Czym jest antykruchość? Niemal na pewno pierwszy raz spotykasz się z pojęciem. Żeby lepiej je zrozumieć, zdefiniujmy najpierw kruchość.
Kruchość
Co widzisz w głowie wypowiadając słowo kruchość? Bez wątpienia są to w pierwszej kolejności rzeczy delikatne, jak porcelana. Są to przedmioty na jakie wpływa czas, niszczeją jak pralka, blacha samochodów. Pod sztandarek kruchości można wpisać wszystko czemu nie sprzyja zetknięcie z losem (przypadkowość), uszkodzeniami, błędy, kryzysy, niepewność, zmienność, chaos, czas, niestabilność, niewygoda, niewiedza, problemy (…) przynoszą szkodę. Są wobec tych elementów kruche. Doprowadzają w zetknięciu do ich zniszczenia, kruchości.
Samą kruchość np. wazonu można zmierzyć. Ryzyko np. potrącenia jej podczas sprzątania jest nam nieznane. Wielu pseudo ekspertów próbuje przywidzieć ryzyko.

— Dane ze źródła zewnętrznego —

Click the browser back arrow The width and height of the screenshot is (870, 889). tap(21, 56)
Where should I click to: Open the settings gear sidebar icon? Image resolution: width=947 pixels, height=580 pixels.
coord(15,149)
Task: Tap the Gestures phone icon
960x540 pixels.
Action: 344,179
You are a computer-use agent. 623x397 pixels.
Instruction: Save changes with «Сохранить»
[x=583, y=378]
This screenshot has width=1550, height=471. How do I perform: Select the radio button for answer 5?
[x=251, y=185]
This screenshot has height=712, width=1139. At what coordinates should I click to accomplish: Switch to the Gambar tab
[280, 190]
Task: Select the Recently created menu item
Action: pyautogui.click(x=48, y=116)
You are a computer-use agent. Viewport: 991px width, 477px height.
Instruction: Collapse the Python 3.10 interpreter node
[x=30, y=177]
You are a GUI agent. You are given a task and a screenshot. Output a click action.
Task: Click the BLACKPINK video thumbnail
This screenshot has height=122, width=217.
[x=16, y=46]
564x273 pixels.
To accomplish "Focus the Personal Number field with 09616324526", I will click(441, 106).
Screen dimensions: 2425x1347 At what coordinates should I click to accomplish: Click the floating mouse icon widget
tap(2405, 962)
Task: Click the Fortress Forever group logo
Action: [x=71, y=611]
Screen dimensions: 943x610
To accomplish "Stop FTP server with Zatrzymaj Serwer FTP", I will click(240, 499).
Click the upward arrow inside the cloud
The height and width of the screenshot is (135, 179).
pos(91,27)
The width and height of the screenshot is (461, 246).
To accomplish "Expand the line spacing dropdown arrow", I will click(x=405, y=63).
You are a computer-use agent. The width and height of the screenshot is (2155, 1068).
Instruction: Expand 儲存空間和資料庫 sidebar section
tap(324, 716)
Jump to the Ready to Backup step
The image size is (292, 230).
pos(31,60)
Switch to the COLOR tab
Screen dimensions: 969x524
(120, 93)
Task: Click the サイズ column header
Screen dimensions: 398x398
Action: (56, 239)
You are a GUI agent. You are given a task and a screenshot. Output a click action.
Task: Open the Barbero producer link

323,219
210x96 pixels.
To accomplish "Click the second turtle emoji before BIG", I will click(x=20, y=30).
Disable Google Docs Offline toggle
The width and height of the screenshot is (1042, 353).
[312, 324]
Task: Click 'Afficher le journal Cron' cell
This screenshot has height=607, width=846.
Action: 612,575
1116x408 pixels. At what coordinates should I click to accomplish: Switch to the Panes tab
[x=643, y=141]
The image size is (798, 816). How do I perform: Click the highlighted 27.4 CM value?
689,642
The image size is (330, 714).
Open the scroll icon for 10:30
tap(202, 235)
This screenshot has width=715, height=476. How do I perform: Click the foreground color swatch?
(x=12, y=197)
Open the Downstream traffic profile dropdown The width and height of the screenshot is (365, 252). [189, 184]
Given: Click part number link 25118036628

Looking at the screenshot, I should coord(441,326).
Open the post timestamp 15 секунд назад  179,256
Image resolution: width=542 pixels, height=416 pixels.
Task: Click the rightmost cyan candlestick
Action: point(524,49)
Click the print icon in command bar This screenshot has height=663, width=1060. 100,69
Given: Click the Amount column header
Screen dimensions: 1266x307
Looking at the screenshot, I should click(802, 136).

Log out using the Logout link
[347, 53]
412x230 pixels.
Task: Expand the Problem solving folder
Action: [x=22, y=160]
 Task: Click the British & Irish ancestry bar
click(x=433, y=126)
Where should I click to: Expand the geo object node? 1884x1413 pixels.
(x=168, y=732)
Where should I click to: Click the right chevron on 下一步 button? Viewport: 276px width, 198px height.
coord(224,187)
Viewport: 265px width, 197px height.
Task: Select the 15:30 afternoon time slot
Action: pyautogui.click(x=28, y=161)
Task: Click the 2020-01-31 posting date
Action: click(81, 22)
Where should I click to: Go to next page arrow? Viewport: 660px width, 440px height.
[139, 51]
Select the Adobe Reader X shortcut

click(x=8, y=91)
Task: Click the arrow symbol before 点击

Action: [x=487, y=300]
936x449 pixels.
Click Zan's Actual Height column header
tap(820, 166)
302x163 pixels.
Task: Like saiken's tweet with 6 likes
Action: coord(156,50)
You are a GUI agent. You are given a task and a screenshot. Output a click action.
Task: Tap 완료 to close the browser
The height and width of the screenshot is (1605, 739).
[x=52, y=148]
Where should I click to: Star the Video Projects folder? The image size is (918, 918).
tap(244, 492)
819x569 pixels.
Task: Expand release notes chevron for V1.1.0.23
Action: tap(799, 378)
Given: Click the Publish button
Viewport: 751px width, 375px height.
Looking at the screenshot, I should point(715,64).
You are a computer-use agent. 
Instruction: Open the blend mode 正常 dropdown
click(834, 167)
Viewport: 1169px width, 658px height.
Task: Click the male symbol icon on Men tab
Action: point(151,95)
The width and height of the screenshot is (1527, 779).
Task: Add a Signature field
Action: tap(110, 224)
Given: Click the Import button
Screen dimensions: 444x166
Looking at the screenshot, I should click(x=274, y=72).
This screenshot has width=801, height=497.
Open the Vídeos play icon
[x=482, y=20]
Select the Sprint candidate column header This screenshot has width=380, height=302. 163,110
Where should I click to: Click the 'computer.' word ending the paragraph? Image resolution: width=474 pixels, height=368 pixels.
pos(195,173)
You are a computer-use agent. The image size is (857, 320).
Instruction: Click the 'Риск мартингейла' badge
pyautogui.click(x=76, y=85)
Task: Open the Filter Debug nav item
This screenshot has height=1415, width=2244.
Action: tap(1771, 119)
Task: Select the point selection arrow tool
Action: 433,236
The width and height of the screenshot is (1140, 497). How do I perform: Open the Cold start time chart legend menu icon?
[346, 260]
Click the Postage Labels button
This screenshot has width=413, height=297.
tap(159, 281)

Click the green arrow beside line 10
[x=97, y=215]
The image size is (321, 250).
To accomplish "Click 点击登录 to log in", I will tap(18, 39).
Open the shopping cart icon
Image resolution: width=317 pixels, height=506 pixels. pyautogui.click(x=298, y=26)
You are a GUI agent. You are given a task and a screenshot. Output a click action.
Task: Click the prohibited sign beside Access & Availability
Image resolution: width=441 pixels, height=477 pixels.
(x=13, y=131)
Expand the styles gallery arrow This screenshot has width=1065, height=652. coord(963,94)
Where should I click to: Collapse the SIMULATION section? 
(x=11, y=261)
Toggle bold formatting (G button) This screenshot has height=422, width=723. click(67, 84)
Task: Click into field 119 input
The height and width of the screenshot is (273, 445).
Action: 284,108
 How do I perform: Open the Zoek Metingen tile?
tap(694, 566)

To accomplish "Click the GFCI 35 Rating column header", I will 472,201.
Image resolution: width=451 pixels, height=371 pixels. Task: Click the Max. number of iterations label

Ich spekulacje tylko zwiększają kruchość tego czym się zajmują.
Kruchość jest bardziej istotna w systemach złożonych, niż samych przedmiotach. Zwłaszcza kiedy są tak zawiłe, że przeciętny Kowalski ich nie rozumie. Przykład? Państwo. Co ciekawe, każda próba złudnej kontroli nad tym co złożone wywołuje spustoszenie lawiną konsekwencji.
(poniższy przykład oparty na materiale-analizie z tego video)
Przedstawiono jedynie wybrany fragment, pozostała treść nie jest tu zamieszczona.